Parents sometimes provide money to children to help with education, buying a home, or starting a business. That money can be an outright gift that no one ever expects to be repaid or accounted for. Other times, the money can be a loan to the child or it can be an advance on the future inheritance.
Dealing with Loans at death
If an outstanding loan is possible or expected at the time of your death, you can address it in your Will in one of three ways:
- Forgive the debt, which means that it disappears without affecting your estate in any way. Even if you plan to forgive the loan, there may be advantages to formalizing the loan as you will see below.
- Demand repayment of the loan. You might do this if the amount of the loan is a large part of your estate and the money is needed to provide an inheritance to other beneficiaries
- Require the amount of the debt be deducted from the debtor’s share of your estate and then forgiven. You might do this if the amount of the loan is relatively small but you want to be fair to other beneficiaries who weren’t lent money.
If you have given money to a beneficiary with the expectation that the amount is an advance of the beneficiary’s inheritance, then you would require the amount of the advance be deducted from the beneficiary’s share of your estate. If this is your intention, then make sure you keep careful records of any amounts advanced to your beneficiaries.
Example of formalizing a gift as a loan
Calvin and Penny have one son, Howie, Instead of leaving money as an inheritance, Penny would like to give Howie some of his inheritance now and put the money towards the down payment down on his first home to get him started in life.
Upon some advice from his financial advisor, Calvin and Penny decided they would formalize the gift as a loan even though they intended to forgive the loan.
A couple of years later this proved to be a great strategy because Howie started dating Melanie and very quickly, Melanie moved in with Howie as they started to fall in love fast. Unfortunately, their relationship did not work out and things got pretty ugly. Melinda decided she wanted to take Howie for everything he was worth including the house. The good news is the original down payment was borrowed money (as per the promisary note) and there was no question that Calvin and Penny would get their money back before the house and other assets were split.
Good Estate Planning: Equalizing the estate
Rod and Lara have three adult children. Two children are financially independent. One child, Melody, is 34 years old and lives apart from her parents, but always seems to be short of money.

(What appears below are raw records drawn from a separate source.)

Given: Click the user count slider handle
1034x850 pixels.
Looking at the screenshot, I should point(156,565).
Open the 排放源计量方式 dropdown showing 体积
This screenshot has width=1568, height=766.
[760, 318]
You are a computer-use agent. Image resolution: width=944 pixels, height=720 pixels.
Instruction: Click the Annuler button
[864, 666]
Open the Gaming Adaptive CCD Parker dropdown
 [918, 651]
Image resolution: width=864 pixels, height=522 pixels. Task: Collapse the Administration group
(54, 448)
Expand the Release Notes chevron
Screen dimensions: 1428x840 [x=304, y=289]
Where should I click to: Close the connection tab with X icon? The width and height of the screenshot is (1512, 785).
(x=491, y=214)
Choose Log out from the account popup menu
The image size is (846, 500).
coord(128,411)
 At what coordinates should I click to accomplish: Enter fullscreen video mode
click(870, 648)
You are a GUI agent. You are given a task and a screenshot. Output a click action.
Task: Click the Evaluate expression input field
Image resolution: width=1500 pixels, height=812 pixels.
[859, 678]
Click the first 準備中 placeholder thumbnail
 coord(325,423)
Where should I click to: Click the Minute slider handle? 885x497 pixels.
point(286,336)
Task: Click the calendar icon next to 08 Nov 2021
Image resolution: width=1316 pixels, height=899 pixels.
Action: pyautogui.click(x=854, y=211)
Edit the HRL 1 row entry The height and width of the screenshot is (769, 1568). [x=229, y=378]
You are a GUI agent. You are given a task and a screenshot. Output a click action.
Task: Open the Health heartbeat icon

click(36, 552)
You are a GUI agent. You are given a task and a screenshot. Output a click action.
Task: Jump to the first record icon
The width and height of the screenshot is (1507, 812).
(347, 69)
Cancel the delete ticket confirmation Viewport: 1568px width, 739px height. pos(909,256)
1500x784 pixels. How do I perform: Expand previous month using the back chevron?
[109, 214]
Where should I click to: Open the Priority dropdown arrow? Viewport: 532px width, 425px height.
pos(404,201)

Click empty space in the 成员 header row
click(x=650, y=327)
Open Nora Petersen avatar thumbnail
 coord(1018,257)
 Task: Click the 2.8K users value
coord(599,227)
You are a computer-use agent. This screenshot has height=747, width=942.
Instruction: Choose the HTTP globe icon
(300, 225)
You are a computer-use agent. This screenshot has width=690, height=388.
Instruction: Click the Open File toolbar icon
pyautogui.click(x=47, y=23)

Melody has been many things in her life: a university student (to be a marine biologist), waitress, dance instructor (modern dance is her true love), retail clerk, dance studio owner, and homeowner (she was settling down). Melody has now returned to being a dance instructor.
Melody’s parents paid $16,000 for her uncompleted education, loaned her $40,000 for the dance studio, loaned her $80,000 to buy a house, and have given her money often to help pay her bills. The house was sold to pay the dance studio’s debts. Melody has outstanding balances on her credit cards, bank loans, and car loan. Melody has never repaid any money to her parents.
Now contemplating their estate planning, Rod and Lara would like to divide their estate equally between their children. However, they recognize that Melody has already been given much more financial support than their other two children.
In their Wills, the couple account for their support for Melody by:
- ignoring the money paid for her education, since they paid for the education of their other children, too
- ignoring the cash gifts, since they did not keep track of them
- deducting the amount of any outstanding loans owing by Melody from her share of the estate and then forgiving the loans, and
- treating any future cash gifts to Melody as advances of her share of the estate.
Of course, Melody’s share of her parents’ estate will be held in trust for her.
Often loans within families are treated informally but as you can see, there are merits to formalizing loans even if it’s family.